I see National Aboriginal Day as a day of, Solidarity, Pride and Love for my Nehiyawak (Cree People)!

I have a wâpahtamowin (a vision) and I cannot rest until one day every Nehiyaw child is brought up to love themselves, just as they are. That nikosis (my son) will one day never be judged by the color of his skin but on his integrity.

The hope for National Aboriginal Day is that people’s eyes are opened up and the conversations change about what the reality was for the First peoples of this country!

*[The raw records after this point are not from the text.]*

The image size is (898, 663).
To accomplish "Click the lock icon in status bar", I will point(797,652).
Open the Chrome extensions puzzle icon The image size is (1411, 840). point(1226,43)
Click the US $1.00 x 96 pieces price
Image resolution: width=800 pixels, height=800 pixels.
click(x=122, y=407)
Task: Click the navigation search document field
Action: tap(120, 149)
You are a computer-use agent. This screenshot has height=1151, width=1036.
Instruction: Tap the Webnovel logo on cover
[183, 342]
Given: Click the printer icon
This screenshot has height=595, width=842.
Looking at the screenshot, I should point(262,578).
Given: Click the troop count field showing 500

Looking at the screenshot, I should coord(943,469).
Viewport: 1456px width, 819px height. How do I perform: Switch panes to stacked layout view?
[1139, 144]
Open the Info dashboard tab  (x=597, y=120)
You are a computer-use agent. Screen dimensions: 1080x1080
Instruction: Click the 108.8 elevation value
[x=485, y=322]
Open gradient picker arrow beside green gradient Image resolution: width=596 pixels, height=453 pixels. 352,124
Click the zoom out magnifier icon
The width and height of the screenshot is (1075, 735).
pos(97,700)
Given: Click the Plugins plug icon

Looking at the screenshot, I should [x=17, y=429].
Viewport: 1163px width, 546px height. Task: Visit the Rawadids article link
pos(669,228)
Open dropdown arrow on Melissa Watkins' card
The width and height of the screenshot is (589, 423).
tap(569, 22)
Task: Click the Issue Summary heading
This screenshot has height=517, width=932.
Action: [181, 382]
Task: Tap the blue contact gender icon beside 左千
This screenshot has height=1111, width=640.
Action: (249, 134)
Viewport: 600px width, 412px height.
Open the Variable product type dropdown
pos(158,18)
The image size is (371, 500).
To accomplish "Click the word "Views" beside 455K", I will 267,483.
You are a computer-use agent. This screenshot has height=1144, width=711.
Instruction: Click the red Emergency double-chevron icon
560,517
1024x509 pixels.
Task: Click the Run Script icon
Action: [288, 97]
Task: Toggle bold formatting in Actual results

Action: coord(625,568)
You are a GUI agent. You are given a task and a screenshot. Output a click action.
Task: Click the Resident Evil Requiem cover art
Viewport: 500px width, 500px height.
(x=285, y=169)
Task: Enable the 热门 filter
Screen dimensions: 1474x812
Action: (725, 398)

The hope for this day is for everyone to get out and attend events, to witness the beauty, to embrace our communal history, and to stop the hate for and ignorance of the First Peoples of Canada.

In my vision, there will come a day where there will be tremendous pride amongst our Nehiyaw youth that it will fill the hearts of our ancestors and liberate our grandmothers.

Reconciliation must support First Nations, Metis and Inuit peoples as they heal from the damaging legacies of colonization that have inflicted such devastation intergenerationally.

National Aboriginal Day in concurrence with Reconciliation must INSPIRE Aboriginal and non-Aboriginal peoples to force the culture within Canada to shift into a place that our children and grandchildren can live together in dignity and harmony on these lands we now share.”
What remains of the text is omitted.